**Sayfa Alıntısı:**
--- --- ---

Yargıtay Kararı 10. Ceza Dairesi 2020/650 E. 2021/873 K. 22.01.2021 T.

YARGITAY KARARI
DAİRE : 10. Ceza Dairesi
ESAS NO : 2020/650
KARAR NO : 2021/873
KARAR TARİHİ : 22.01.2021

Mahkeme : ANKARA Bölge Adliye Mahkemesi 3. Ceza Dairesi
Suç : Uyuşturucu madde ticareti yapma
Hükümler : 1- İlk derece mahkûmiyet: Ankara 9. Ağır Ceza Mahkemesi 21.01.2019 gün ve 2018/519 esas 2019/20 karar
2- İstinaf talebinin düzeltilerek esastan reddi: Ankara Bölge Adliye Mahkemesi 3. Ceza Dairesi 02/05/2019 gün ve 2019/852 esas 2019/646 karar

Bölge Adliye Mahkemesince verilen hüküm temyiz edenin sıfatı, başvurusunun süresi, kararın niteliği ve temyiz sebeplerine göre incelendi.
GEREĞİ GÖRÜŞÜLÜP DÜŞÜNÜLDÜ:
5271 sayılı CMK’nın 288. ve 294. maddelerinde yer alan düzenlemeler ile CMK’nın 289. maddesinde sayılan kesin hukuka aykırılık halleri dikkate alınıp, sanık ve müdafiinin temyiz dilekçesinde belirttiği temyiz sebeplerinin hükmün hukuki yönüne ilişkin olduğu değerlendirilerek, anılan sebeplere bağlı olarak yapılan incelemede,
Sanık hakkında uyuşturucu madde ticareti yapma suçundan kurulan mahkûmiyet hükmüne yönelik istinaf talebinin düzeltilerek esastan reddine dair Ankara Bölge Adliye Mahkemesi 3. Ceza Dairesinin kararı hukuka uygun bulunduğundan, sanık ve müdafiinin temyiz istemleri yerinde görülmediğinden CMK’nın 302/1. maddesi uyarınca temyiz istemlerinin ESASTAN REDDİNE,
28/02/2019 tarihli Resmi Gazete’de yayımlanarak yürürlüğe giren 7165 sayılı Kanunun 8. maddesi ile değişik 5271 sayılı CMK’nın 304/1. maddesi uyarınca dosyanın Ankara 9. Ağır Ceza Mahkemesine, kararın bir örneğinin Ankara Bölge Adliye Mahkemesi 3. Ceza Dairesine gönderilmesine, sanık yönünden Başkan vekili … ile Üye …’in tekerrür uygulaması ile ilgili olarak hükmün bozulması gerektiğine ilişkin karşı oyu ve oyçokluğuyla, 22/01/2021 tarihinde karar verildi.

--- --- ---

**Kayıtlı Veriler:**

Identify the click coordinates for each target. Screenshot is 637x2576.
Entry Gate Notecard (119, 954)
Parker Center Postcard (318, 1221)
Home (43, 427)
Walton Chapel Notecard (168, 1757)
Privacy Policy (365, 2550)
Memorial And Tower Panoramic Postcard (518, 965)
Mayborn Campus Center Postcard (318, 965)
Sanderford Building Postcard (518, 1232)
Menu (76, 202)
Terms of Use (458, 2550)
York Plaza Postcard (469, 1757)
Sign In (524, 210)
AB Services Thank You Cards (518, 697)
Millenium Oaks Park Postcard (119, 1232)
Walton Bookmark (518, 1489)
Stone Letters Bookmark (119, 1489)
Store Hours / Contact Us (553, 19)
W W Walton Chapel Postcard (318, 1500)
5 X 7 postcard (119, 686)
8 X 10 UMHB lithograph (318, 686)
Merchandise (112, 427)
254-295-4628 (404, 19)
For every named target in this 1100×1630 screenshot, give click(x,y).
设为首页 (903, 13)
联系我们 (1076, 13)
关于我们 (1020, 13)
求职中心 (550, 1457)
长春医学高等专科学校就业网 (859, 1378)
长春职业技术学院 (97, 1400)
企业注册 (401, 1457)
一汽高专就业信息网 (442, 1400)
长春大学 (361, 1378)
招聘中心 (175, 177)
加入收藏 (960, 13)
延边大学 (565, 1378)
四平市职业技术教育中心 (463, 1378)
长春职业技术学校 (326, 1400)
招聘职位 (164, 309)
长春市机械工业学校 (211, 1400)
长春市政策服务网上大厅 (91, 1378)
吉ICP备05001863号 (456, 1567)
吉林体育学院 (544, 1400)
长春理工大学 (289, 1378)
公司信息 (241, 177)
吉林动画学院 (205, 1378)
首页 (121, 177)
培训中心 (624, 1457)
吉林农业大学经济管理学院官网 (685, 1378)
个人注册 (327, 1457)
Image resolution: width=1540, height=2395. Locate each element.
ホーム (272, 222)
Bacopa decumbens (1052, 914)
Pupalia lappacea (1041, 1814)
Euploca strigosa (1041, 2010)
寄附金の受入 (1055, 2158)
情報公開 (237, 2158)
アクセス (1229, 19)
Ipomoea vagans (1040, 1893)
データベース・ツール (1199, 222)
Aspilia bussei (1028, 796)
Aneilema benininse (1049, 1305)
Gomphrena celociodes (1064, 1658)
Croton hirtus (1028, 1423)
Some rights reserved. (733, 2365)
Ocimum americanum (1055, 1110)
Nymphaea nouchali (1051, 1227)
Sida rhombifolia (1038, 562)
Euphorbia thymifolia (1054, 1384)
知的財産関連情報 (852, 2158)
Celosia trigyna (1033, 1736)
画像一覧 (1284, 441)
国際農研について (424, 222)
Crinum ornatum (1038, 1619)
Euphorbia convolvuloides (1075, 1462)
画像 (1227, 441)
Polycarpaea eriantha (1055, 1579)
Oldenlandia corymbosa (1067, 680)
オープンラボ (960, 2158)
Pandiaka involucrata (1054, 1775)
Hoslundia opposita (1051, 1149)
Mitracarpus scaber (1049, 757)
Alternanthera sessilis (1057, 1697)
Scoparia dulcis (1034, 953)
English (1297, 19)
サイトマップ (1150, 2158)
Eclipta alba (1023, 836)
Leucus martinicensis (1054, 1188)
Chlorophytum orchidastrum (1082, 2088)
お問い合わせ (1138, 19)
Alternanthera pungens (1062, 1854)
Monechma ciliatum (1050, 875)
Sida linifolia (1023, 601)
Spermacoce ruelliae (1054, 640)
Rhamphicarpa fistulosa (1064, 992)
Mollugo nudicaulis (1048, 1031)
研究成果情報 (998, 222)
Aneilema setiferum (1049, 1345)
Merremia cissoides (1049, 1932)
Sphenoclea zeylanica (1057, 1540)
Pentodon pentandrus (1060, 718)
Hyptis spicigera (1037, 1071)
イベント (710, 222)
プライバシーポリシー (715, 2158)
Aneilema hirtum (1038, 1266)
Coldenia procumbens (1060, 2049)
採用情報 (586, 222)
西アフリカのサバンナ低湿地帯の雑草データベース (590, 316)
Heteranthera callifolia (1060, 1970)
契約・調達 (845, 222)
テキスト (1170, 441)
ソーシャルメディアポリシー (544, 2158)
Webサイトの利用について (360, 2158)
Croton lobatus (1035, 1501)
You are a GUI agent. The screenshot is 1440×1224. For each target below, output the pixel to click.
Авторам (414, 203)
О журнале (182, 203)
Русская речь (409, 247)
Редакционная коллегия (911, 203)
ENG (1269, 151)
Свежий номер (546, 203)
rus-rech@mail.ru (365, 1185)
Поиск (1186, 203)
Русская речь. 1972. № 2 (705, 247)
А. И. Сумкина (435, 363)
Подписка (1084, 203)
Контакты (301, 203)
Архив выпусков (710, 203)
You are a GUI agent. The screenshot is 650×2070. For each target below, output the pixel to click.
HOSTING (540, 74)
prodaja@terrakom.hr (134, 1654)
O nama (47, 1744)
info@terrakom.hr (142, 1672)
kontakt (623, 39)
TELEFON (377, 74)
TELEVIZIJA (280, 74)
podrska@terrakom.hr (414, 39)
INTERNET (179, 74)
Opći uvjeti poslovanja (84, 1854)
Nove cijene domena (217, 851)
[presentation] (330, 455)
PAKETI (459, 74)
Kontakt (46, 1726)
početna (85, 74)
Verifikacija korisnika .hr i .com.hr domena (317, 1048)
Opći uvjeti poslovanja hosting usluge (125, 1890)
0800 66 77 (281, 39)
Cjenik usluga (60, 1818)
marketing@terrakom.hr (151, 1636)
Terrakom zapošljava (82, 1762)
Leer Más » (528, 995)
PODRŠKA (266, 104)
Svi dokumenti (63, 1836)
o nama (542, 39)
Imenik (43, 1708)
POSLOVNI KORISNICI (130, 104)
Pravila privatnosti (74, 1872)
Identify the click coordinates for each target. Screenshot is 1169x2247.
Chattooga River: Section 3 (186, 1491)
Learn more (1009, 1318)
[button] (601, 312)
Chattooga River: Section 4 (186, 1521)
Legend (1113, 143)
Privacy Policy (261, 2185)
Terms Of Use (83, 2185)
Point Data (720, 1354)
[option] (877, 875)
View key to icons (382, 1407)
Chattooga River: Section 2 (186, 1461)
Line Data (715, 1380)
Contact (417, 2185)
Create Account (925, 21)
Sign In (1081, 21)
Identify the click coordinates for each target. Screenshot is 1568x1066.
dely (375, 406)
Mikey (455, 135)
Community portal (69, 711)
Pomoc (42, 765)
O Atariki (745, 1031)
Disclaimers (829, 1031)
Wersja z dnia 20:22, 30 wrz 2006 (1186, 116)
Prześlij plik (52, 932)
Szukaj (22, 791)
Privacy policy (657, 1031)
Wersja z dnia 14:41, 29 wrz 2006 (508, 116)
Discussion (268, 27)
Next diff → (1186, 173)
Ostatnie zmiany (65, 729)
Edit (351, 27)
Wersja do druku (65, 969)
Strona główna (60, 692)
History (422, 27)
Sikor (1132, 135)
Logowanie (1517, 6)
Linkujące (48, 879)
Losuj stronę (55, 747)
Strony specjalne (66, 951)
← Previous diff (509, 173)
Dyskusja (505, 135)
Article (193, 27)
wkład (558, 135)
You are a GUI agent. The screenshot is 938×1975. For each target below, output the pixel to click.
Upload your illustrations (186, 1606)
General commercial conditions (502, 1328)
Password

--- --- ---

**Yapılacaklar:**
1. Yargıtay kararında "Sanık hakkında uyuşturucu madde ticareti" sözleriyle başlayan paragrafı, ana bilgilerini koruyarak daha kısa biçimde yeniden yazın.
2. Yargıtay kararının bir bölümünü aynen kopyalayın. "YARGITAY KARARI" sözlerinin geçtiği yerden başlayın ve "sebeplerine göre incelendi." sözlerinden sonra durun.

**Nihai Sonuçlar:**
1. Ankara Bölge Adliye Mahkemesi 3. Ceza Dairesinin, sanığın uyuşturucu madde ticareti yapma suçundan aldığı mahkûmiyete yönelik istinaf talebini düzeltilerek esastan reddeden kararı hukuka uygun bulundu. Sanık ve müdafiinin temyiz istemleri yerinde görülmediği için CMK’nın 302/1. maddesi uyarınca esastan reddedildi.

2.
YARGITAY KARARI
DAİRE : 10. Ceza Dairesi
ESAS NO : 2020/650
KARAR NO : 2021/873
KARAR TARİHİ : 22.01.2021

Mahkeme : ANKARA Bölge Adliye Mahkemesi 3. Ceza Dairesi
Suç : Uyuşturucu madde ticareti yapma
Hükümler : 1- İlk derece mahkûmiyet: Ankara 9. Ağır Ceza Mahkemesi 21.01.2019 gün ve 2018/519 esas 2019/20 karar
2- İstinaf talebinin düzeltilerek esastan reddi: Ankara Bölge Adliye Mahkemesi 3. Ceza Dairesi 02/05/2019 gün ve 2019/852 esas 2019/646 karar

Bölge Adliye Mahkemesince verilen hüküm temyiz edenin sıfatı, başvurusunun süresi, kararın niteliği ve temyiz sebeplerine göre incelendi.